WHAT YOU ARE ASKED TO DO ▸
A faithful copy of each entry below is expected, with the images removed.

GIVEN DATA START

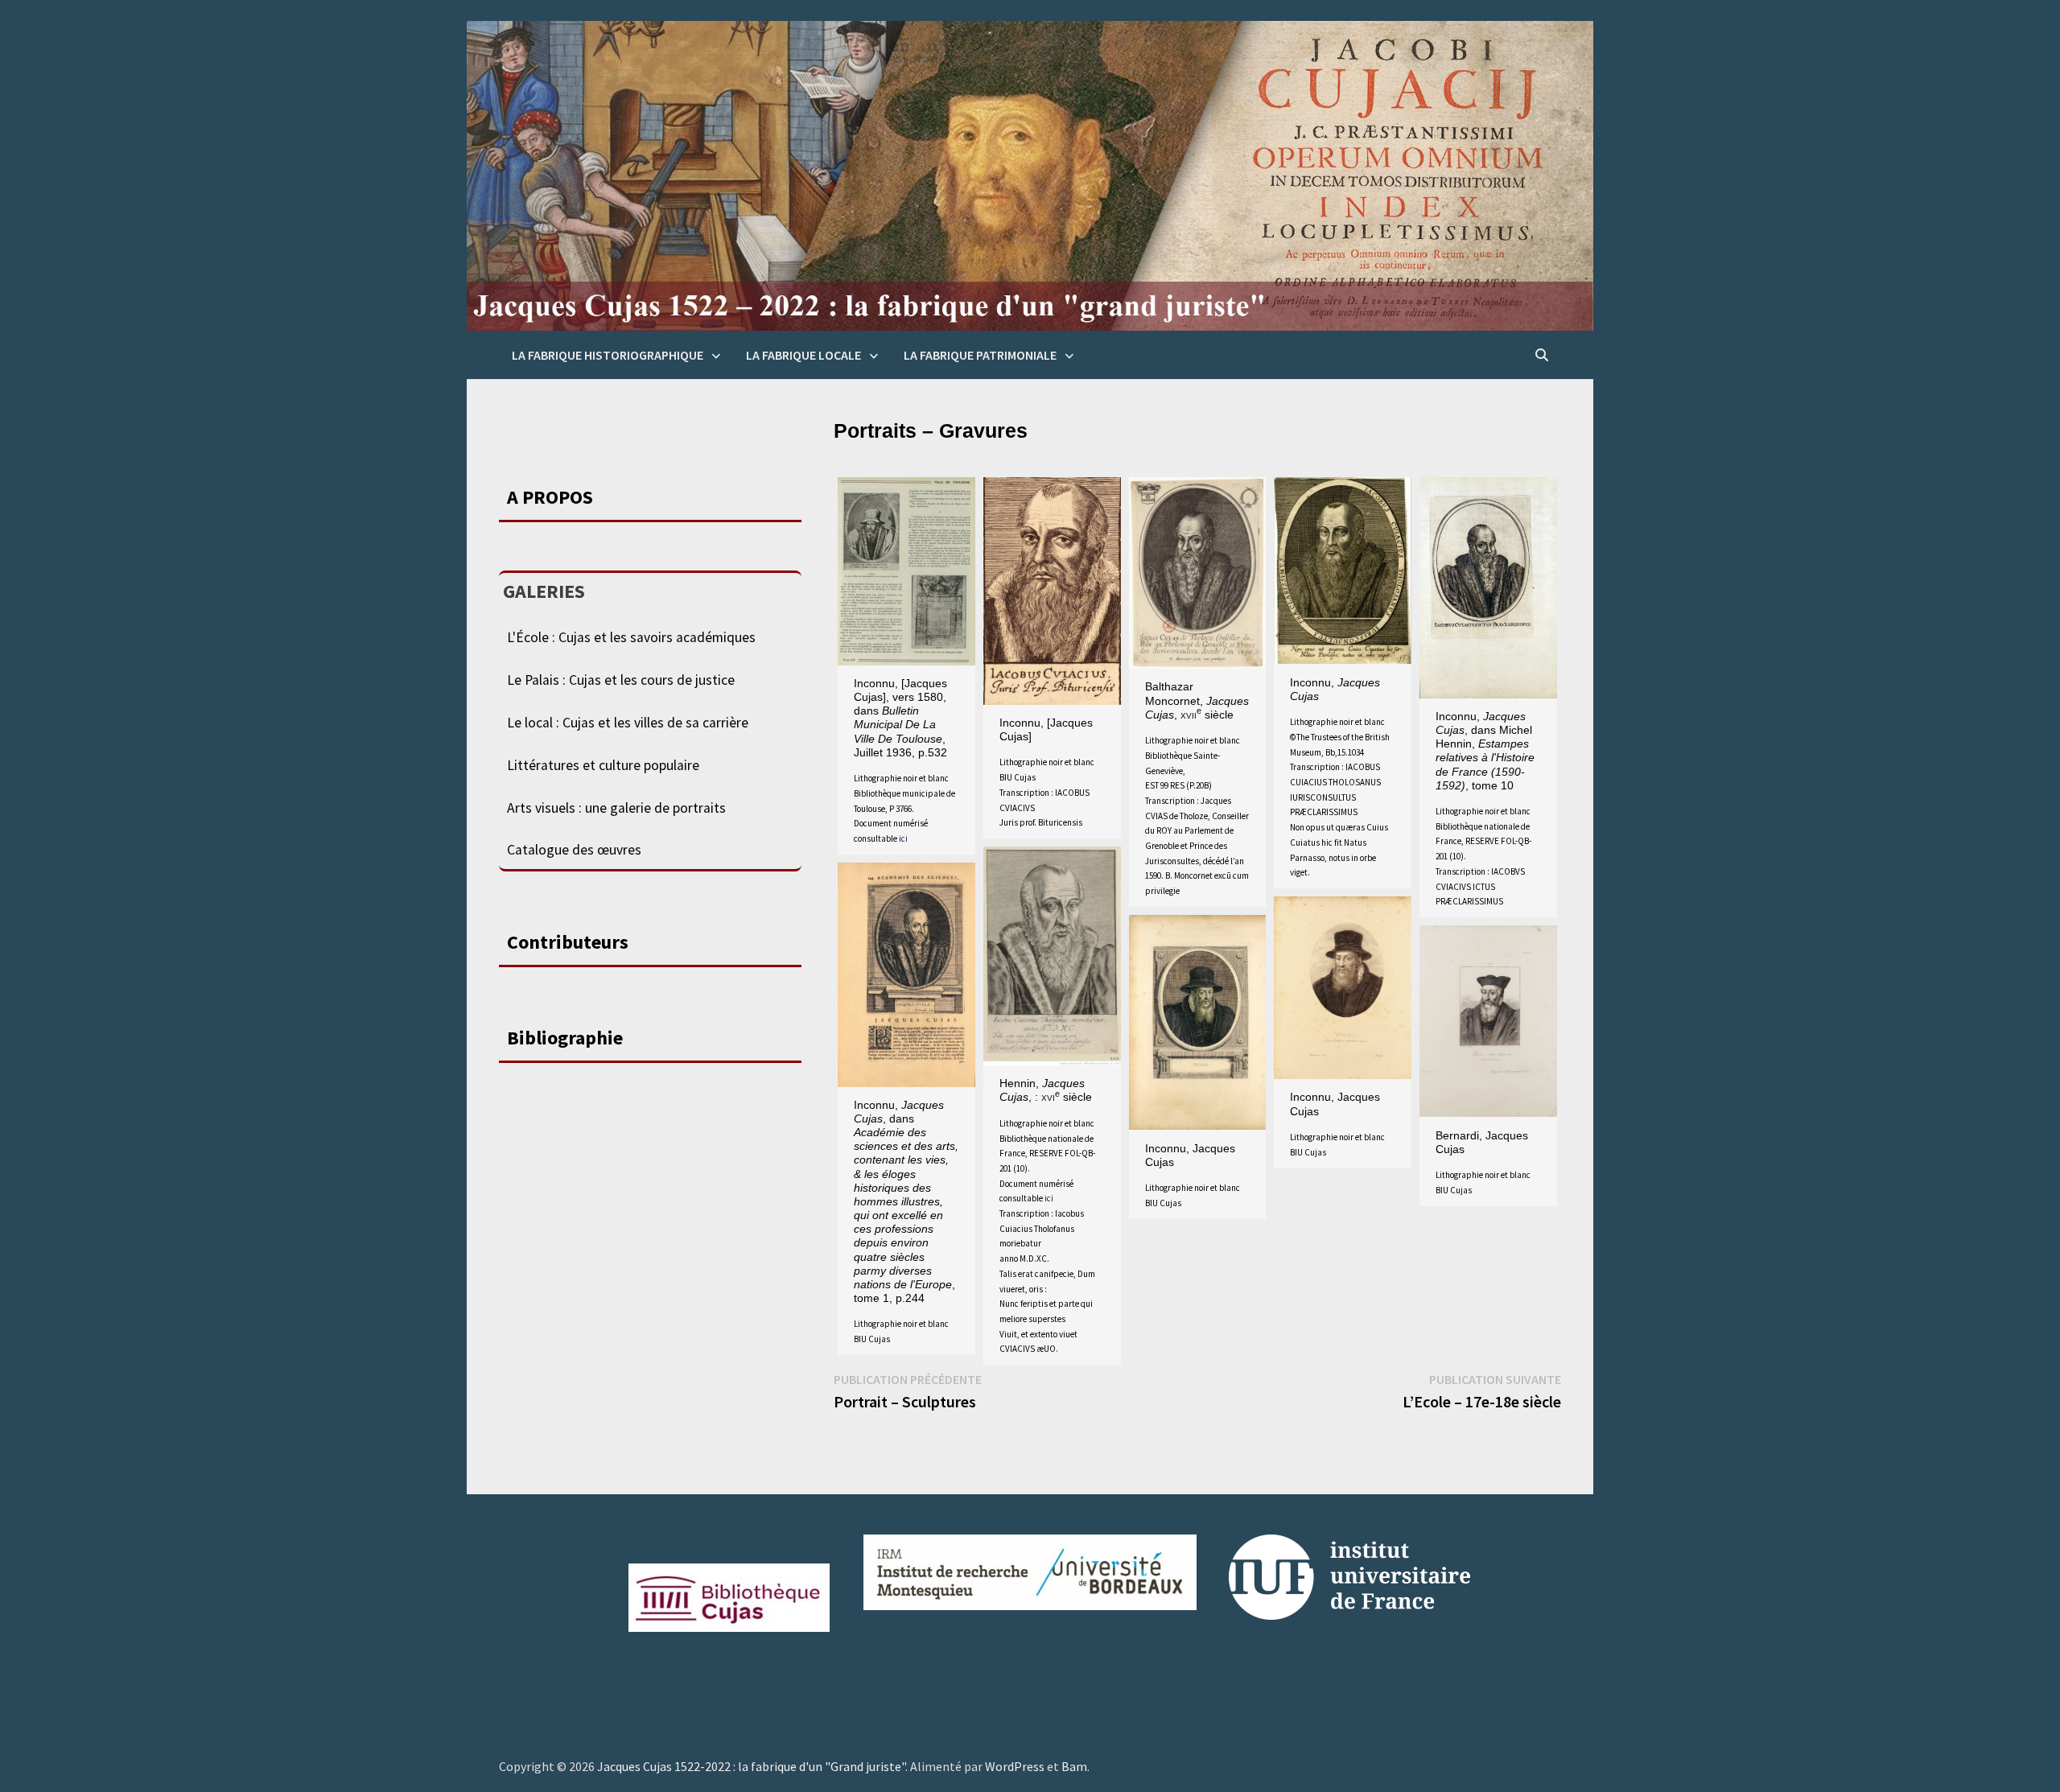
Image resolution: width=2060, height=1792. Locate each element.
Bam (1074, 1766)
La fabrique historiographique (607, 355)
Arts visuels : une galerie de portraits (616, 808)
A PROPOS (550, 496)
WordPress (1014, 1766)
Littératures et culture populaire (603, 765)
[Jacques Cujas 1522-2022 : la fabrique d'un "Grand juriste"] (1030, 174)
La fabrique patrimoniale (980, 355)
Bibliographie (565, 1037)
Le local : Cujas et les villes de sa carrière (627, 722)
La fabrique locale (803, 355)
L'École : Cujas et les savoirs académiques (631, 637)
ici (903, 838)
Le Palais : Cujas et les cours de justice (621, 680)
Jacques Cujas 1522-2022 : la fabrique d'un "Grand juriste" (751, 1766)
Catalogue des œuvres (574, 850)
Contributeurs (567, 941)
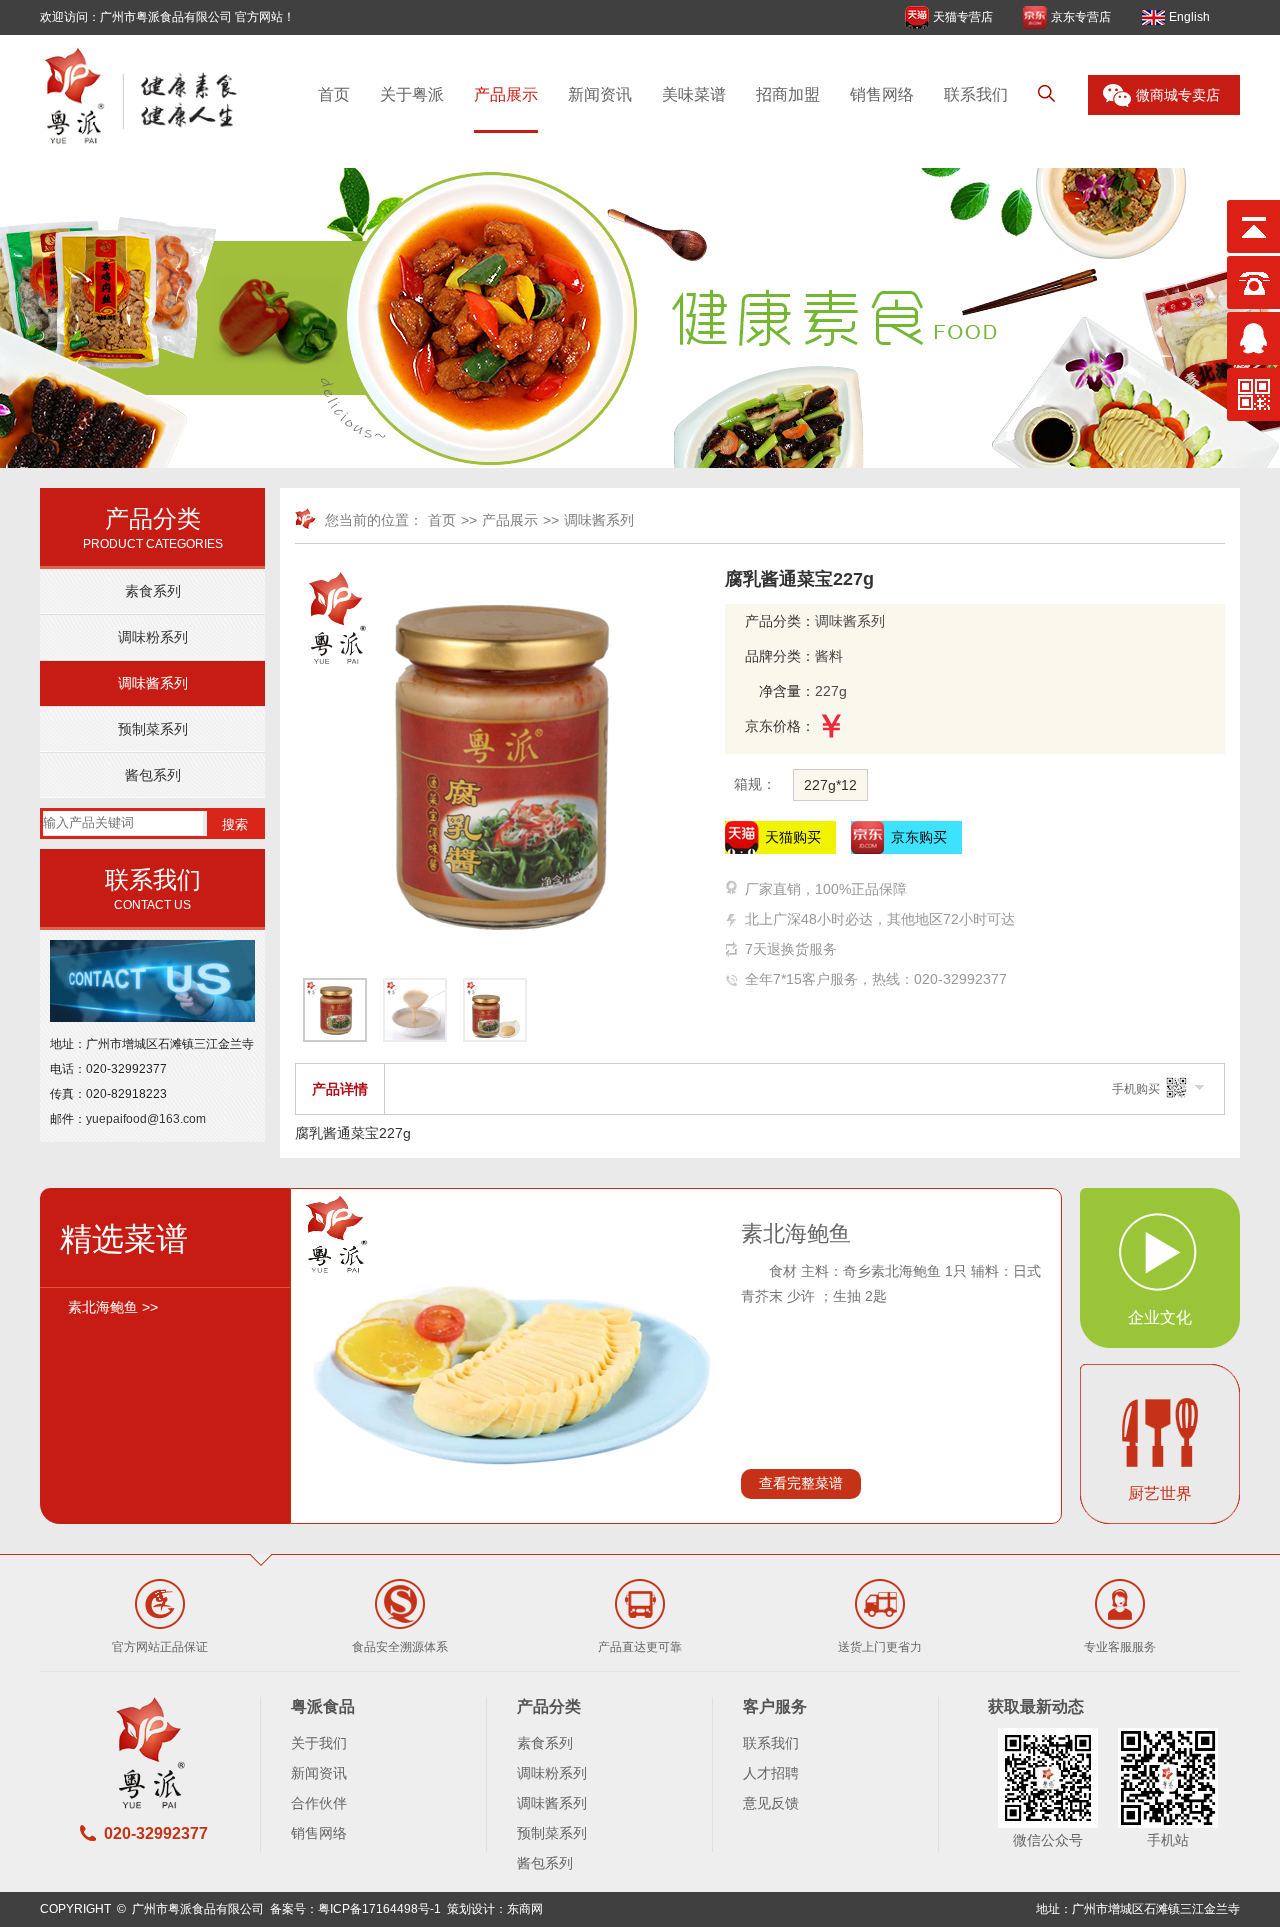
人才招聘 (771, 1773)
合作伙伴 (319, 1803)
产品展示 (506, 94)
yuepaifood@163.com (146, 1119)
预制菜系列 (153, 729)
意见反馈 (771, 1803)
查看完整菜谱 (801, 1483)
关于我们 (319, 1743)
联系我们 (976, 94)
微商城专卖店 (1178, 95)
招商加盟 (788, 94)
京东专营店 (1081, 17)
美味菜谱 (694, 94)
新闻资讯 (600, 94)
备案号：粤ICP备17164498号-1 (355, 1909)
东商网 (525, 1909)
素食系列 (153, 591)
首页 (334, 94)
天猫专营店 (963, 17)
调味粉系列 (153, 637)
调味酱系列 (153, 683)
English (1189, 17)
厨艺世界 (1160, 1493)
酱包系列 (153, 775)
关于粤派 (412, 94)
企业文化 (1160, 1317)
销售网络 (882, 94)
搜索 (235, 824)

GIVEN DATA END

TASK ANSWER ▸
Image resolution: width=2060, height=1792. Locate each element.
Bam (1074, 1766)
La fabrique historiographique (607, 355)
Arts visuels : une galerie de portraits (616, 808)
A PROPOS (550, 496)
WordPress (1014, 1766)
Littératures et culture populaire (603, 765)
[Jacques Cujas 1522-2022 : la fabrique d'un "Grand juriste"] (1030, 174)
La fabrique patrimoniale (980, 355)
Bibliographie (565, 1037)
Le local : Cujas et les villes de sa carrière (627, 722)
La fabrique locale (803, 355)
L'École : Cujas et les savoirs académiques (631, 637)
ici (903, 838)
Le Palais : Cujas et les cours de justice (621, 680)
Jacques Cujas 1522-2022 : la fabrique d'un "Grand juriste" (751, 1766)
Catalogue des œuvres (574, 850)
Contributeurs (567, 941)
人才招聘 (771, 1773)
合作伙伴 (319, 1803)
产品展示 (506, 94)
yuepaifood@163.com (146, 1119)
预制菜系列 (153, 729)
意见反馈 (771, 1803)
查看完整菜谱 (801, 1483)
关于我们 (319, 1743)
联系我们 (976, 94)
微商城专卖店 (1178, 95)
招商加盟 (788, 94)
京东专营店 (1081, 17)
美味菜谱 (694, 94)
新闻资讯 (600, 94)
备案号：粤ICP备17164498号-1 (355, 1909)
东商网 (525, 1909)
素食系列 (153, 591)
首页 (334, 94)
天猫专营店 (963, 17)
调味粉系列 (153, 637)
调味酱系列 (153, 683)
English (1189, 17)
厨艺世界 (1160, 1493)
酱包系列 (153, 775)
关于粤派 (412, 94)
企业文化 (1160, 1317)
销售网络 (882, 94)
搜索 (235, 824)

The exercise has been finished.